Mancano i sensori per i bimbi diabetici, ma la Regione tace

Nessuna risposta dopo mesi di richieste, lettere e proteste Oggi la Caritas ne dona una partita all’unità di Pediatria

ORISTANO. Là dove la politica latita, o non dà risposte, spesso è il settore del no profit a sostituirsi alle istituzioni per colmarne i deficit. La riprova arriva dalla Caritas diocesana, che donerà al reparto di Pediatria diabetica del San Martino una fornitura di sensori del glucosio. I dispositivi forniti dall’Ats alle famiglie non sono sufficienti a coprire il fabbisogno dei pazienti in tenera età, e, viste le difficoltà degli utenti di reperire un numero sufficiente di presidi, Curia e associazione religiosa hanno deciso di farsi carico della spesa.

Per quanto encomiabili siano gli sforzi di chi ha fatto della solidarietà la sua missione, questi non possono e non devono essere la regola. Chi è chiamata a trovare soluzioni definitive è la politica, ma in tanti mesi non ha saputo andare oltre le mere dichiarazioni d’intento a parte ricostituire la Consulta del diabete e delle malattie metaboliche. È trascorso un mese da quando la giunta Solinas ha approvato la delibera sull’organo consultivo, ma non si sono registrati ulteriori sviluppi. «E noi abbiamo bisogno di passi da giganti, non di piccoli avanzamenti che ogni volta richiedono tempi lunghi – si sfoga la madre di una bambina affetta da diabete –. Dall’inizio dell’anno le abbiamo provate tutte per smuovere le acque. Abbiamo percorso ogni strada possibile per sollecitare la classe politica, scritto a chiunque in Regione invocando una soluzione che permettesse a tutti i pazienti diabetici di ricevere gratuitamente il numero di sensori di cui hanno effettivo bisogno».

Lo scoglio da superare è la delibera regionale del 2016 che, tra le altre cose, disciplina l’erogazione dei misuratori di glucosio stabilendo quantitativi irrisori rispetto alle reali necessità delle varie fasce d’utenza.

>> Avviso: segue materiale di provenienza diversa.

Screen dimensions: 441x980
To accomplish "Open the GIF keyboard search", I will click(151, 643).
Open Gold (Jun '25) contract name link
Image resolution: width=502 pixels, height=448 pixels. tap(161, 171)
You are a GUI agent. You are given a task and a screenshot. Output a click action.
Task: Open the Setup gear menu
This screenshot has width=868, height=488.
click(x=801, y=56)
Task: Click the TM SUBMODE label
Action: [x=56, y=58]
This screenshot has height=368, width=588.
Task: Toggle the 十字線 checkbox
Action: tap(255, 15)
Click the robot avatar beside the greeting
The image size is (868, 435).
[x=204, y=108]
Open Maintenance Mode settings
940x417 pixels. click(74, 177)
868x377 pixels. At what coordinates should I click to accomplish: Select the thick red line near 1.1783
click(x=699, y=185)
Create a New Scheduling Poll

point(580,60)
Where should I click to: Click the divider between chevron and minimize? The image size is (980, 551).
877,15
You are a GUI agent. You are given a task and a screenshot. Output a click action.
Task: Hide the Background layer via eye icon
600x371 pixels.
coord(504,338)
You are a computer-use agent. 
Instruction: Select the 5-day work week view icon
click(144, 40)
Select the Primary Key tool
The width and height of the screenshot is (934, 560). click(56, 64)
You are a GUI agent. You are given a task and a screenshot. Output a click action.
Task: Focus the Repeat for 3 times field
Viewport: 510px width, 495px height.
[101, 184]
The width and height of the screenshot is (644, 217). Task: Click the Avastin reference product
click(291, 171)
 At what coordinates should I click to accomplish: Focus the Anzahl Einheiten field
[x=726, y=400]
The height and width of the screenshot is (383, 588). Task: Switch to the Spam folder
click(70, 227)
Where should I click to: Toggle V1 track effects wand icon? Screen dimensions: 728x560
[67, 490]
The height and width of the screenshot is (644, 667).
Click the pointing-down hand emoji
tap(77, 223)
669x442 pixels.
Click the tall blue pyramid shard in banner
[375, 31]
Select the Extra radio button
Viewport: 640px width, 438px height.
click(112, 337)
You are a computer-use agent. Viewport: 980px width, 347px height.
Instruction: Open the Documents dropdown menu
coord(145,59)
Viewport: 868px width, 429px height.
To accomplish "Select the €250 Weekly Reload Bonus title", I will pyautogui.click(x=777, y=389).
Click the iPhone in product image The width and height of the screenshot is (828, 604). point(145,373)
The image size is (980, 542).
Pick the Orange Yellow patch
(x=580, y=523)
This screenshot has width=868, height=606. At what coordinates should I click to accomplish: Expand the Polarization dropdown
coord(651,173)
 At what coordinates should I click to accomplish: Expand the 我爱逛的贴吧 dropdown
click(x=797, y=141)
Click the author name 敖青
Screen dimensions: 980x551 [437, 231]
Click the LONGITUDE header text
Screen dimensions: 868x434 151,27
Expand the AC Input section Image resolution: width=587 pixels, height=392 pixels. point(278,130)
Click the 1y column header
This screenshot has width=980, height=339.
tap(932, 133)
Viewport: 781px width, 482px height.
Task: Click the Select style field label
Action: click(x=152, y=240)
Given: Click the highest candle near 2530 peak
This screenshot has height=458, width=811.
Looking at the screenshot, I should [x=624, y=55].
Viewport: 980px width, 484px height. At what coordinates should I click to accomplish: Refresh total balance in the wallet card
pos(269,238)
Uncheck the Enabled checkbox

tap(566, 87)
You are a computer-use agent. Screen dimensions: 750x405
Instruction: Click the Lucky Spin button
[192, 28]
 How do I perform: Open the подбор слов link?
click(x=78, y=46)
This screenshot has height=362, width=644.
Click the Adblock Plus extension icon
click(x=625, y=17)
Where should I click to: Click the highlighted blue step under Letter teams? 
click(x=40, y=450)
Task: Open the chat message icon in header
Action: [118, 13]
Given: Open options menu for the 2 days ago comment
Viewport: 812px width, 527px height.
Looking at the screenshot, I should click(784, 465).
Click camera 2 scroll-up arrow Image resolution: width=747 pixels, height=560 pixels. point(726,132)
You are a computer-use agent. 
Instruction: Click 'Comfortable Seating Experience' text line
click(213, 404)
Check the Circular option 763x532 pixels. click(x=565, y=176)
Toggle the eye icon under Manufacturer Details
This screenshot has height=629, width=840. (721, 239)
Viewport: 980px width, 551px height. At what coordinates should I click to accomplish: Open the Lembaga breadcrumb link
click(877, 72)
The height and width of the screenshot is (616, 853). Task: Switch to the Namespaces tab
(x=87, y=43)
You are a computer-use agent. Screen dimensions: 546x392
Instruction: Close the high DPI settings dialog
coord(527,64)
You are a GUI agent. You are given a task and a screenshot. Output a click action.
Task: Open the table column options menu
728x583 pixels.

I pazienti più penalizzati dalle limitazioni sono i bambini, che, in base alla norma, sono destinatari di appena 6 sensori all’anno su una media di 45 necessari per tenere sotto controllo i valori glicemici.

Impossibile gestire la malattia con una disponibilità così esigua di presidi sanitari, ma altrettanto proibitivi, per molte famiglie, sono i costi da sostenere per procurarsi i pezzi mancanti. «Abbiamo dovuto rivolgerci nuovamente all’associazione Dee Bee Italia, che tra qualche giorno consegnerà delle forniture alle famiglie dell’Oristanese in emergenza», riferisce una giovane madre.

Per i cittadini che vivono sulla propria pelle o su quella dei figli il disagio della malattia e gli effetti di una norma punitiva i problemi non sono finiti. «Purtroppo da un mese si è notevolmente ridotta la disponibilità delle cannule da collegare ai microinfusori – spiegano alcuni genitori –. Il problema dovrebbe essere legato a un ritardo nella produzione da parte della ditta che gestisce le forniture, non c’entrano le farmacie territoriali e la Regione».

Alla politica si chiede invece di modificare la contestata delibera del 2016 e di recuperare subito il terreno perso in questi cinque mesi. Richiesta di cui la Commissione sanità si farà portavoce domani con l’assessore Nieddu. Nel frattempo la Caritas diocesana metterà una piccola pezza. Oggi la direttrice Giovanna Lai e l’arcivescovo Roberto Carboni consegneranno una partita di sensori all’unità operativa di pediatria.